La Diócesis de Chillán recibió la visita de Pilar Ramírez Rodríguez, directora ejecutiva del Departamento de Prevención de Abusos de la Conferencia Episcopal de Chile (CECh). La actividad se realizó por invitación del obispo y del Consejo Diocesano de Prevención, con el propósito de profundizar en la cultura del cuidado y fortalecer las acciones de prevención en la diócesis
Según explicó Pilar Ramírez, la visita se enmarca en una invitación realizada por el obispo y el Consejo Diocesano de Prevención para trabajar temas vinculados a la cultura del cuidado. Este enfoque, señaló, amplía la mirada frente a la crisis de los abusos y permite avanzar hacia relaciones más sanas y responsables dentro de las comunidades eclesiales.
Durante la jornada del lunes, la directora ejecutiva se reunió con el Consejo Diocesano de Prevención. En esa instancia conoció el trabajo que realiza la diócesis en materia de cuidado y buen trato, así como los avances en la implementación de ISE y los estatutos recientemente aprobados del Consejo.

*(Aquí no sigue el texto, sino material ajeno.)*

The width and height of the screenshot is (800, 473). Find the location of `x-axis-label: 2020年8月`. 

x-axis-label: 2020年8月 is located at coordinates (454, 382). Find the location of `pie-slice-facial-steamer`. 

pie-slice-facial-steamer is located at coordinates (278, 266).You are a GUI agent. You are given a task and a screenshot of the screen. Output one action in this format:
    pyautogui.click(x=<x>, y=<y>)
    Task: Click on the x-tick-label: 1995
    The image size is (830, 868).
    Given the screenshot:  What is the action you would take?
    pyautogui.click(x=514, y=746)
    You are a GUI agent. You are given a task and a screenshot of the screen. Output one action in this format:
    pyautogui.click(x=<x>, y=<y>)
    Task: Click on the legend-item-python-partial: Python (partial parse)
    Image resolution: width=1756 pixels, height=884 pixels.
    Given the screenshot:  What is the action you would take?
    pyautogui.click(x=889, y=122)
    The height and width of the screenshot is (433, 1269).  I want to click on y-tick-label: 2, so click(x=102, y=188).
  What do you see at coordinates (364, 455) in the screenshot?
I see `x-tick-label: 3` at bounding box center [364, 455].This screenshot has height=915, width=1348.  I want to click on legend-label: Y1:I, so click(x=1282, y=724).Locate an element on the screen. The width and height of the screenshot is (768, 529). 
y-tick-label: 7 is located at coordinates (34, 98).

También sostuvo un encuentro con los diáconos permanentes y sus esposas, con quienes abordó la prevención, el cuidado y el buen trato en sus ambientes pastorales y en el ejercicio de su ministerio.
El martes, se reunió con sacerdotes y responsables parroquiales de la diócesis. En el encuentro reflexionaron sobre el rol que cumplen en sus comunidades y sobre cómo pueden promover relaciones marcadas por el buen trato, el cuidado y la confianza.
“Estamos justamente trabajando en el rol que ellos tienen y cómo pueden fomentar en las comunidades estas relaciones de buen trato y de cuidado. Queremos que cualquier persona que quiera venir a nuestra Iglesia, conectarse y vivir cerca de Dios, pueda hacerlo sabiendo que entre todos intentaremos que este sea un contexto sano”, señaló.
Respecto del sentido de este trabajo, Pilar Ramírez precisó que la prevención de abusos continúa siendo una prioridad, pero ahora se comprende dentro de un marco más amplio: la cultura del cuidado.
“El Consejo Nacional se llama de Prevención de Abusos; el consejo diocesano también se llama de Prevención de Abusos, por todas las situaciones abusivas que ocurrieron durante muchos años. Pero lo que estamos haciendo hoy día, más que cambiar el nombre, es poner la cultura del cuidado como un horizonte”, indicó.
Finalmente, explicó que este enfoque no se limita a mantener buenas relaciones, sino que implica acoger la diversidad, proteger especialmente a las personas más vulnerables y asumir normas de cuidado para todos los integrantes de la comunidad: personas mayores, jóvenes, agentes pastorales y sacerdotes.